*** Block opens ***

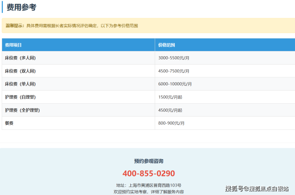This screenshot has height=195, width=295.
Task: Select the 床位费（单人间） row label
Action: point(20,84)
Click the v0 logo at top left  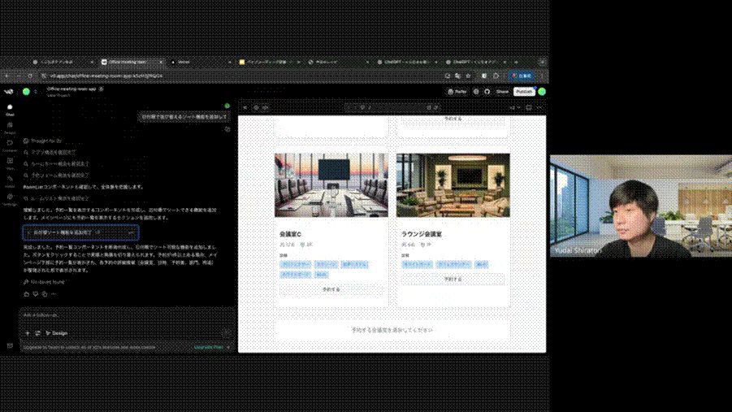pyautogui.click(x=9, y=92)
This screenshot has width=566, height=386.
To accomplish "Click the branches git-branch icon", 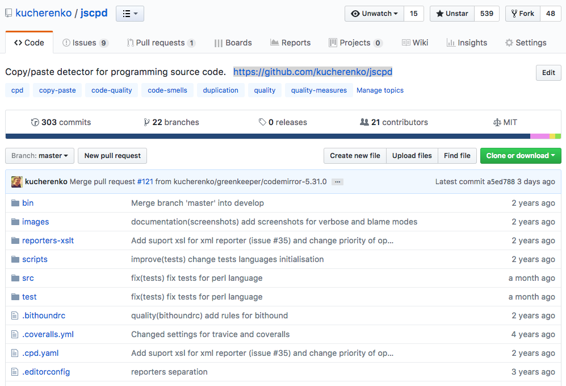I will pos(146,123).
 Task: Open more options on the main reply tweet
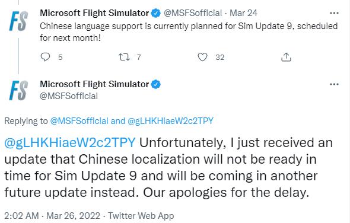pos(334,84)
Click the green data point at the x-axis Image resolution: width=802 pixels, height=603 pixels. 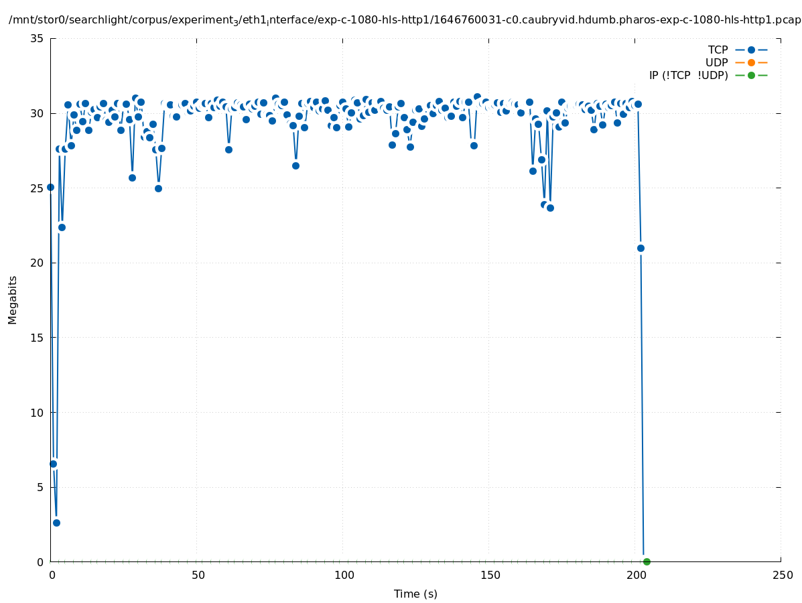(647, 561)
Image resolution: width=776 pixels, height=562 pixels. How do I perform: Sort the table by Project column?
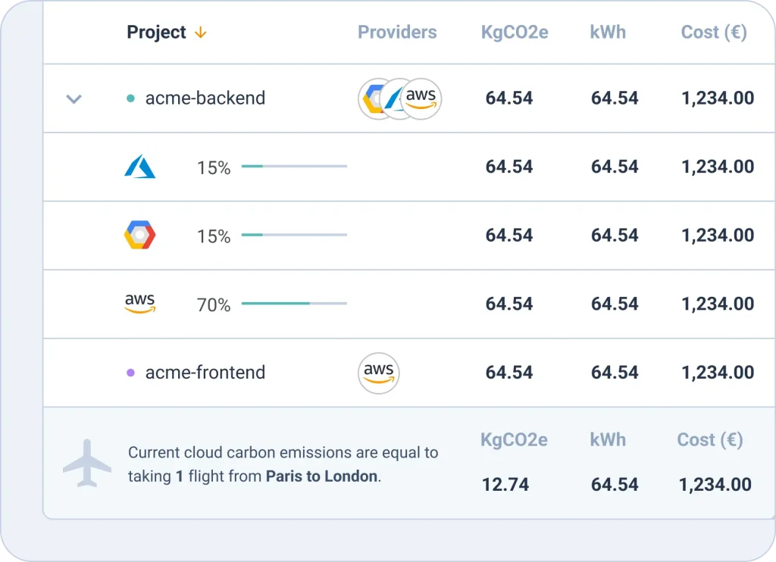pyautogui.click(x=156, y=32)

*** Block closes ***

**Exercise details**. Everything from the line with "Image resolution: width=776" through the last line above must be repeated exactly, except the pictures.

**Your response**.
Image resolution: width=776 pixels, height=562 pixels. How do I perform: Sort the table by Project column?
pyautogui.click(x=156, y=32)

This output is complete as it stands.